O militante não tem direitos contra seu partido. Como o soldado, segue ordens e não as pensa. Como só conhece a cega obediência, não imagina que outros cérebros dispensem palavras de ordem e anátemas. Quando alguém nega seus dogmas, morde e calunia, se possível labora para a morte civil ou física do “inimigo”. Da literatura sobre os militantes, me limito a indicar Gotovich, J. e Morelli, J.: Militantisme. O militante foi essencial ao poder hitlerista no extermínio de judeus, ciganos, homossexuais e outros “parasitas”, como os democratas, liberais, socialistas. Na União Soviética, inverte-se a ordenação bélica, embora os judeus continuem como alvo a ser abatido (por exemplo, durante a campanha contra os médicos judeus, mantida por Stalin e acólitos).
Mesmo Trotski, tido como alternativa, disse no XIII Congresso do Partido Comunista da URSS: “Definitivamente, o Partido tem sempre razão (...). Não se pode ter razão a não ser com e para o Partido, porque a história não tem outras vias para realizar sua razão” (citado por Claude Lefort, Un Homme en Trop). Se o partido não o prevê, um fenômeno não existe. Trotsky era, apesar de tudo, um pensador.
Se vamos aos militantes desprovidos de conceitos, encontramos uma teratologia. No Brasil: “Sem a orientação da doutrina marxista-leninista, doutrina todo-poderosa porque verdadeira, nada de bom e duradouro pode ser alcançado” (D. A. Câmara, “Forjemos nosso Partido à imagem e semelhança do Partido de Lenin e Stalin”, Problemas, 1953). E mais: “Somente a sabedoria coletiva do Comitê Central, tendo à frente o camarada Prestes, permite dar aos militantes uma educação de elevado teor ideológico” (M. Alves, “Elevar o nível ideológico do Partido, tarefa essencial na luta pela vitória do Programa” – Informe em nome do Presidium do Comitê Central, in Problemas, 1956). A técnica é translúcida: “Guiados pelos ensinamentos do camarada Stalin, nosso educador, estudemos e assimilemos a doutrina marxista-leninista” (Luís Carlos Prestes, Nossa Política, em Problemas, 1950). Para as citações, leia-se Rückert, Sérgio Joaquim, Persuasão e Ordem: a escola de quadros do Partido Comunista do Brasil na década de 50, mestrado/Unicamp, 1987. Essas formas de enquadramento foram assumidas pela massa dos militantes. A reflexão crítica virou catequese.

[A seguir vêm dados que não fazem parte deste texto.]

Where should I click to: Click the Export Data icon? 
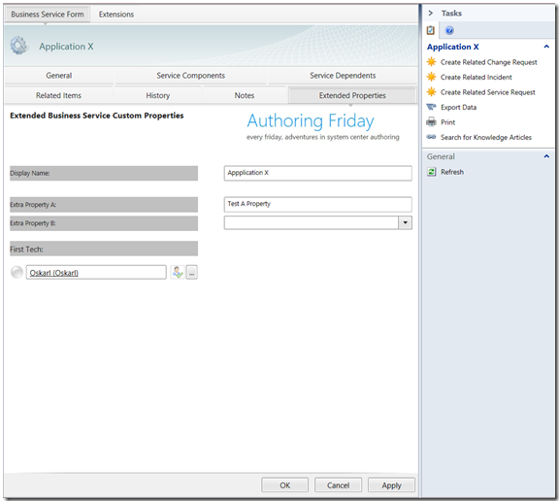[431, 107]
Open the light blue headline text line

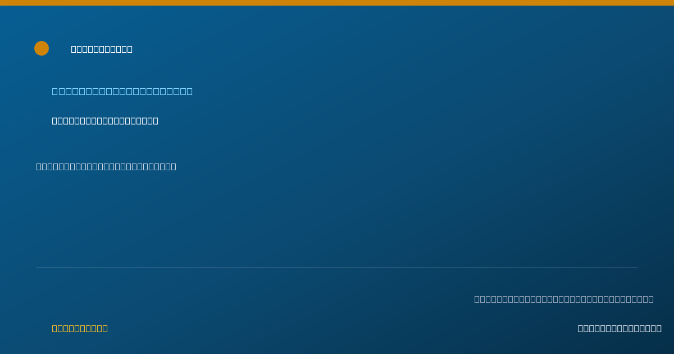pyautogui.click(x=122, y=91)
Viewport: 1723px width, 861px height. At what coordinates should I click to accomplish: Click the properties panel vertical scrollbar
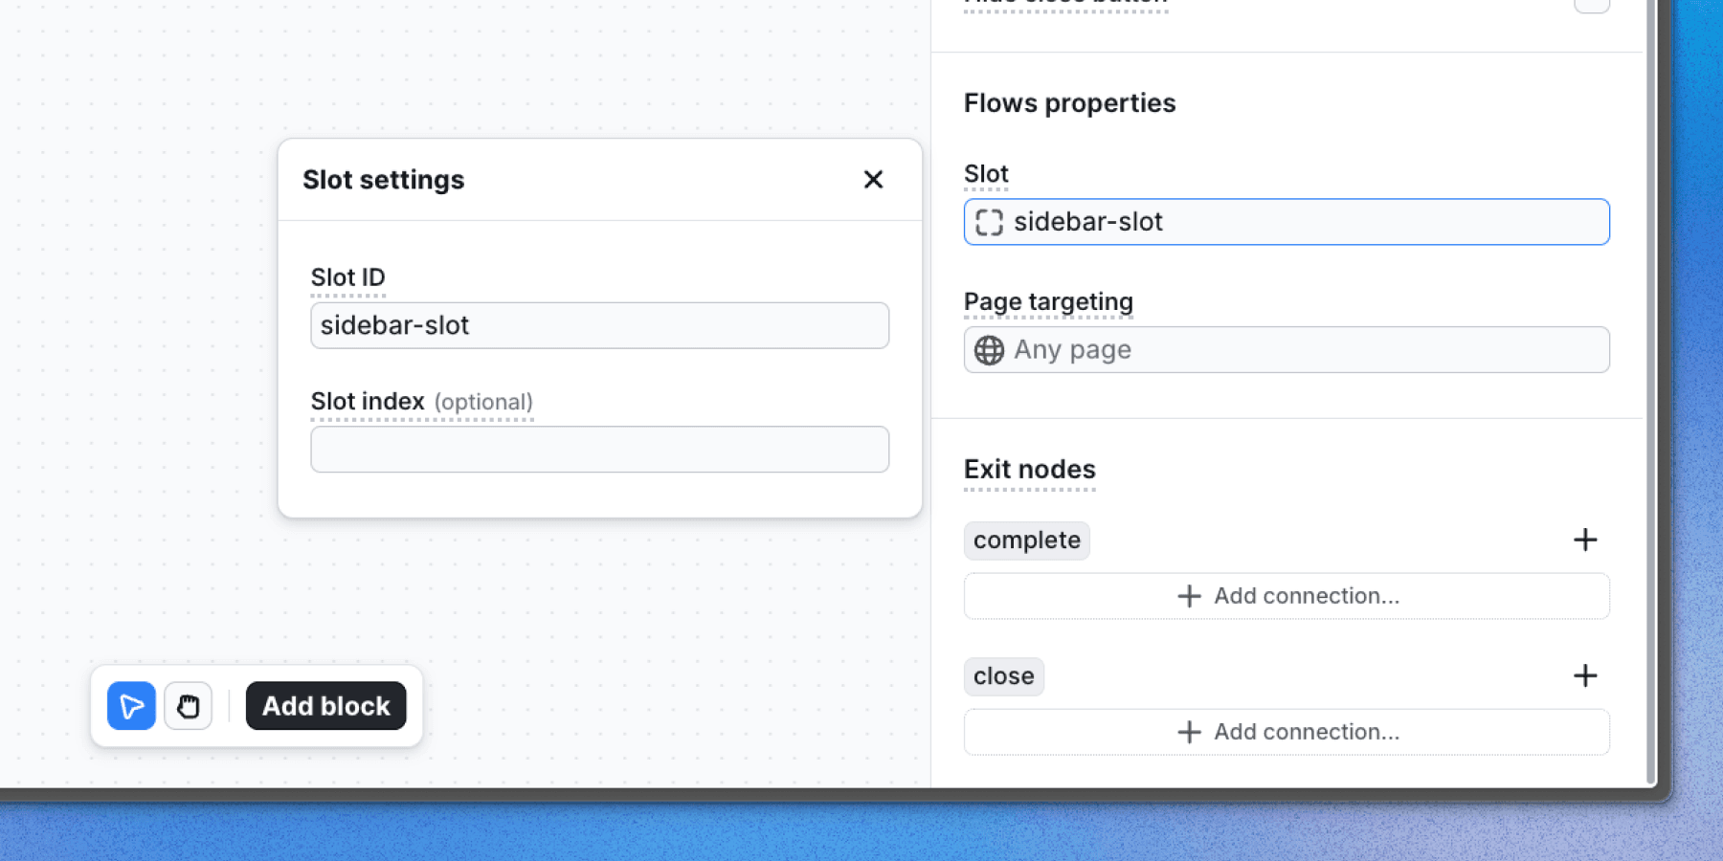[1650, 383]
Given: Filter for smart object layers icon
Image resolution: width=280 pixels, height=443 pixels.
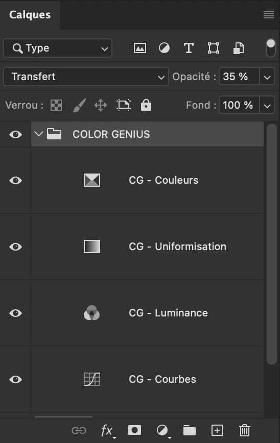Looking at the screenshot, I should (x=239, y=48).
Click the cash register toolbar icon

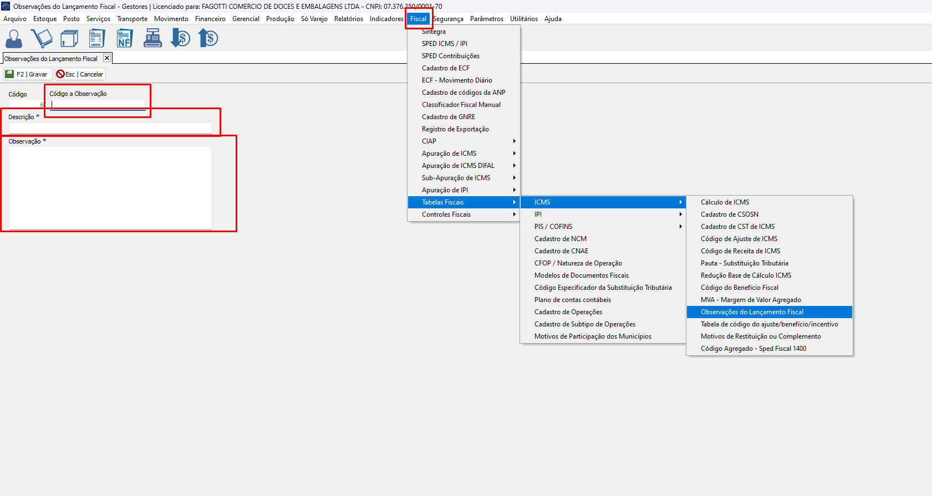click(152, 39)
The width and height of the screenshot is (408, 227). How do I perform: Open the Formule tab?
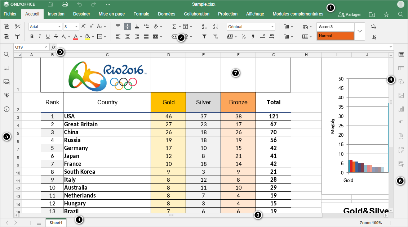click(x=141, y=14)
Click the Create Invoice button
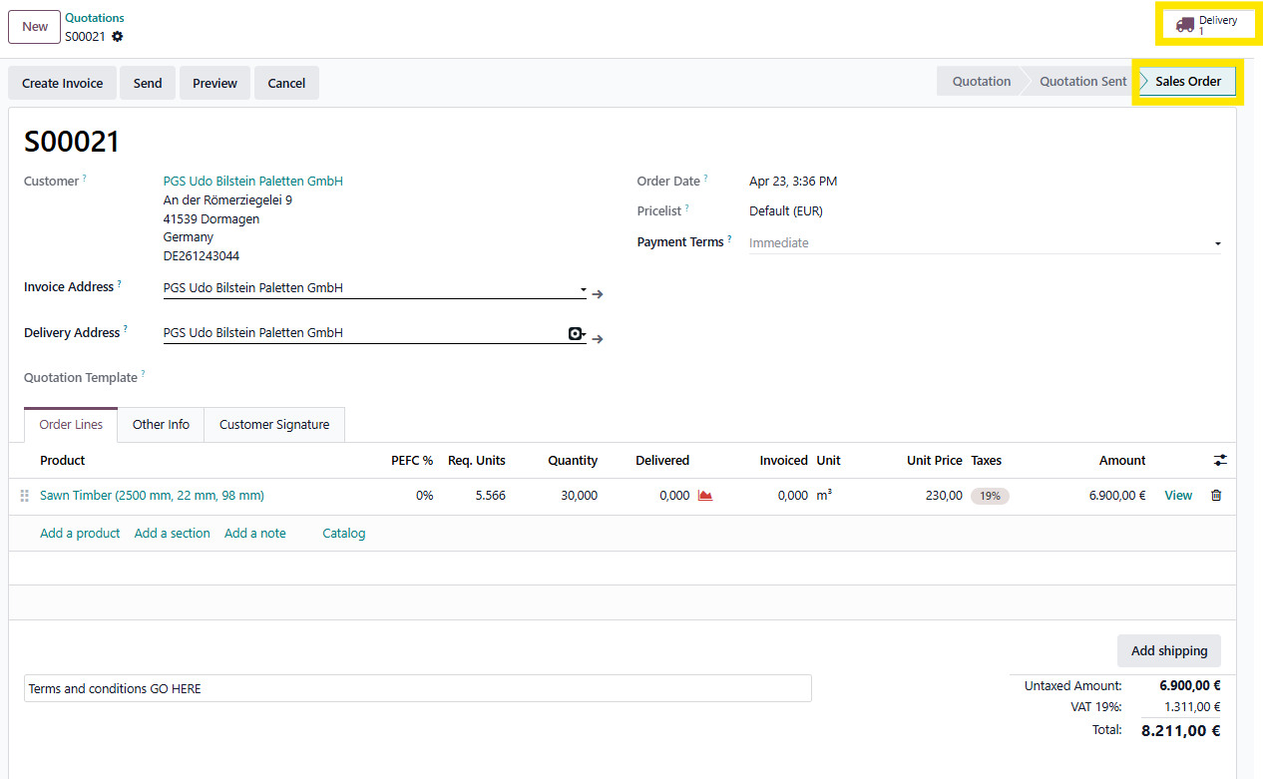Screen dimensions: 1263x779 [63, 84]
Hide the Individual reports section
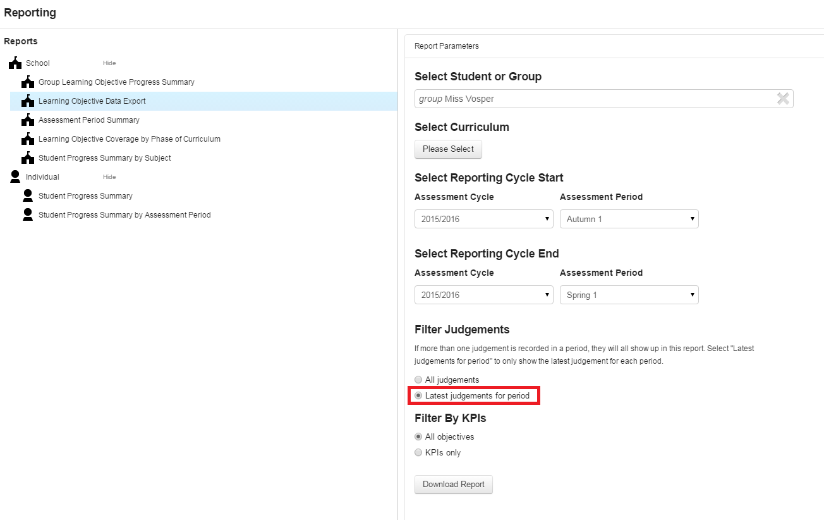Viewport: 824px width, 520px height. [x=109, y=177]
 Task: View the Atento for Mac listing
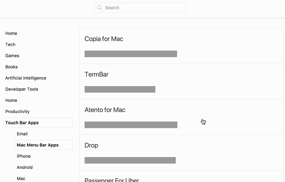click(105, 110)
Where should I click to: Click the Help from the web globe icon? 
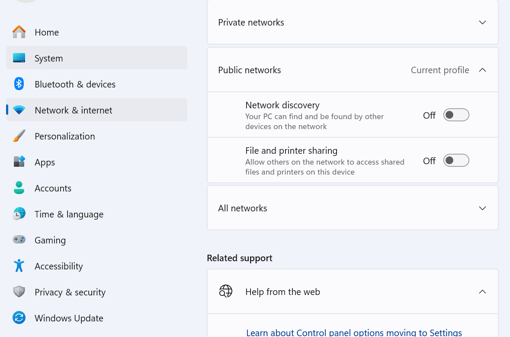tap(226, 292)
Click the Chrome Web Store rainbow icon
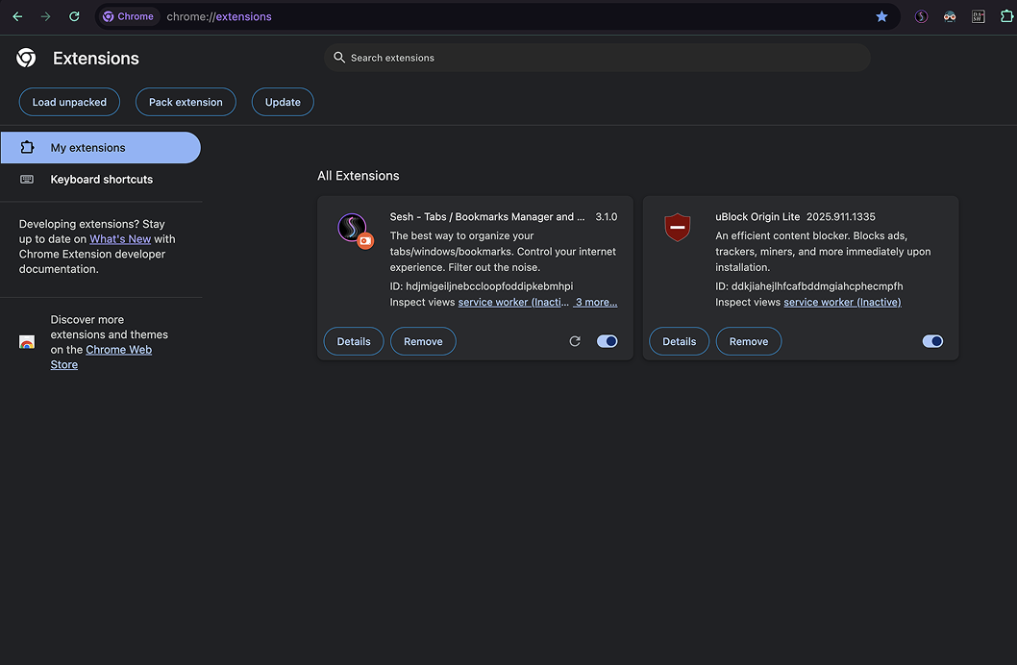The image size is (1017, 665). pyautogui.click(x=27, y=342)
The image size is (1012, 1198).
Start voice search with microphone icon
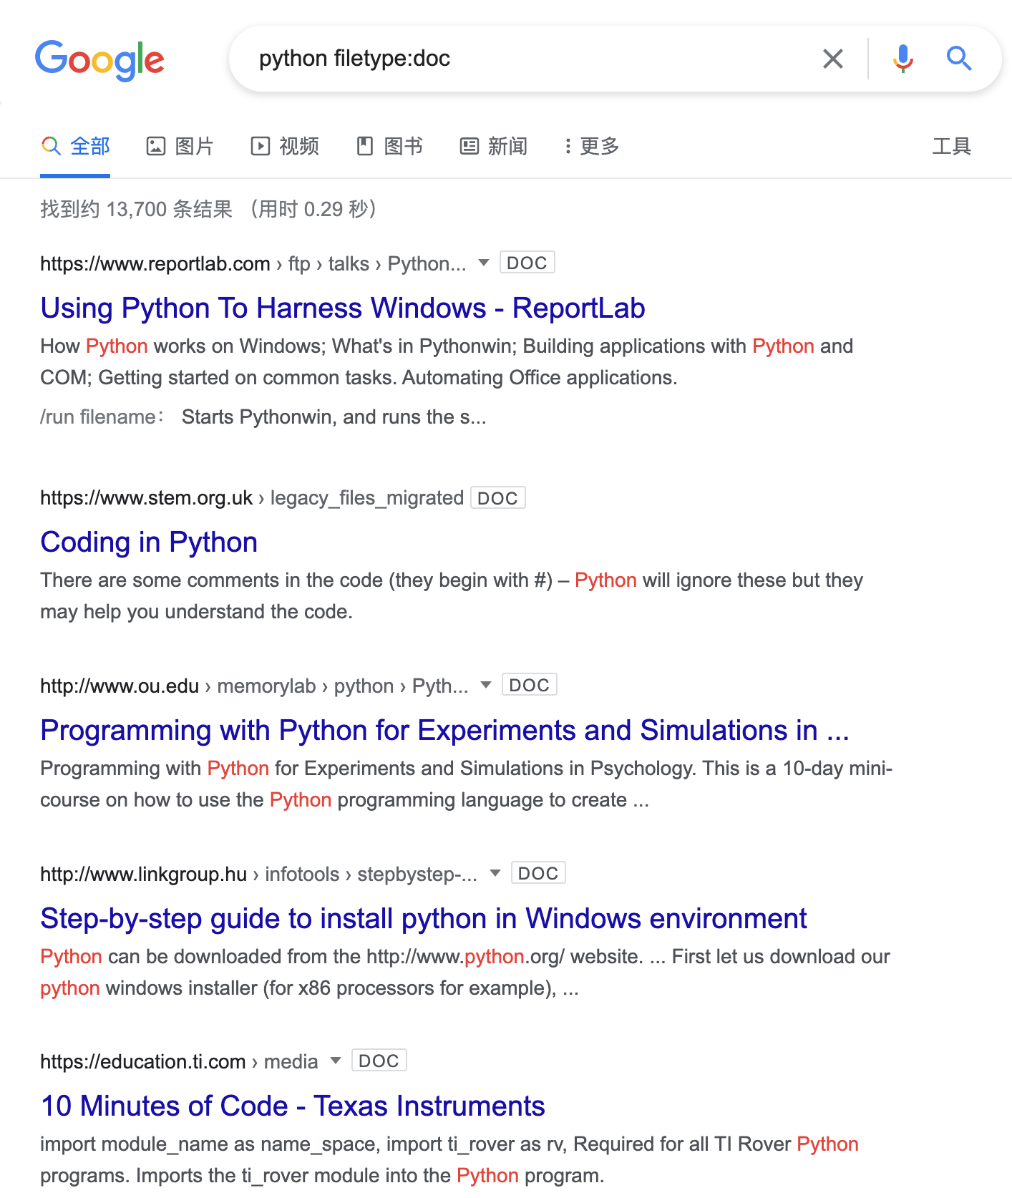click(902, 59)
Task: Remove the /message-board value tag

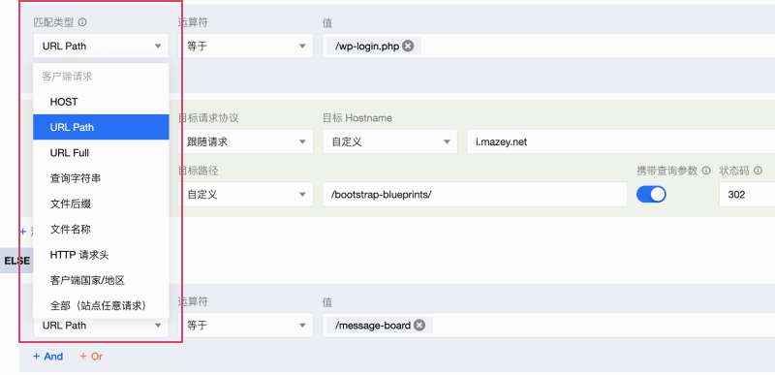Action: [x=419, y=326]
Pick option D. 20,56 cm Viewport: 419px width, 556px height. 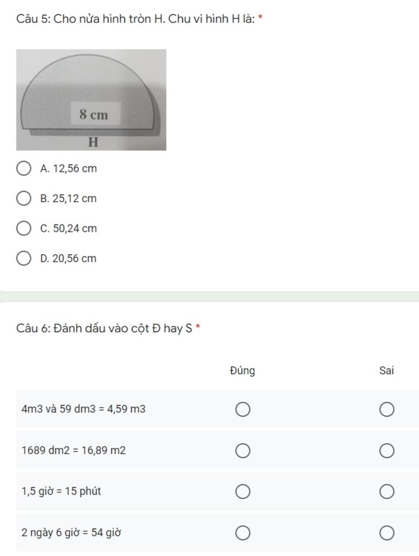pyautogui.click(x=24, y=258)
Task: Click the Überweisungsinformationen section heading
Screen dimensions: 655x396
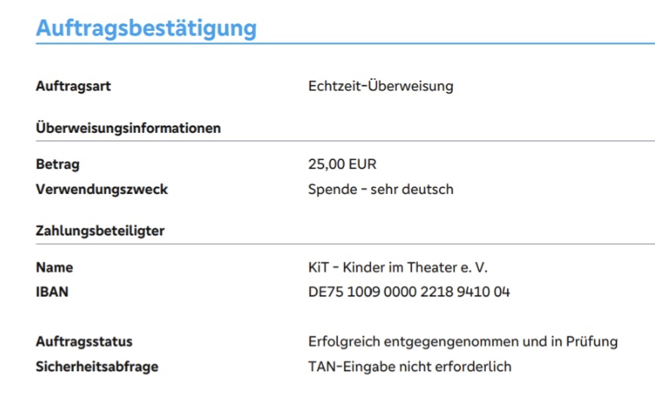Action: pos(128,128)
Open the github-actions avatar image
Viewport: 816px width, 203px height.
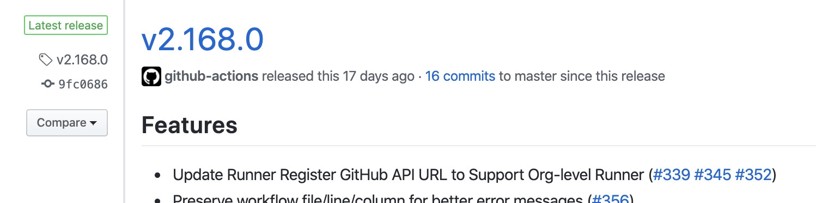pos(151,76)
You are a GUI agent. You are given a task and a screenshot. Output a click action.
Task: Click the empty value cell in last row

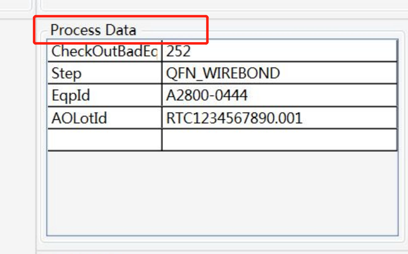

Após uma palestra recente, quando indiquei os riscos de reduzir juízes, professores, cientistas, artistas ao papel de militantes, uma catadupa de ataques contra mim foi posta na internet por... militantes. Fui chamado de palhaço e vil caluniador da imaculada faina de militar. Em momento algum os autômatos da máquina partidária pensaram o problema. Pois bem, hoje os mesmos militantes, das mesmas agremiações, lamentam o fato, ou provável fato, de que juízes e promotores da Lava Jato agem em relação ao seu líder como se fossem... militantes, sem a reserva necessária ao mister. Convido os que atacaram minha honra, para garantir a hegemonia de sua grei, a relerem minhas considerações. Tarefa impossível: o partido e seus dirigentes nunca erram. E também os militantes.
Na escala cósmica eles se imaginam próximos do divino ou, como Lúcifer, desejam o monopólio do verdadeiro, do bem, do belo. Edificam pandemônios, dos quais são as primeiras vítimas.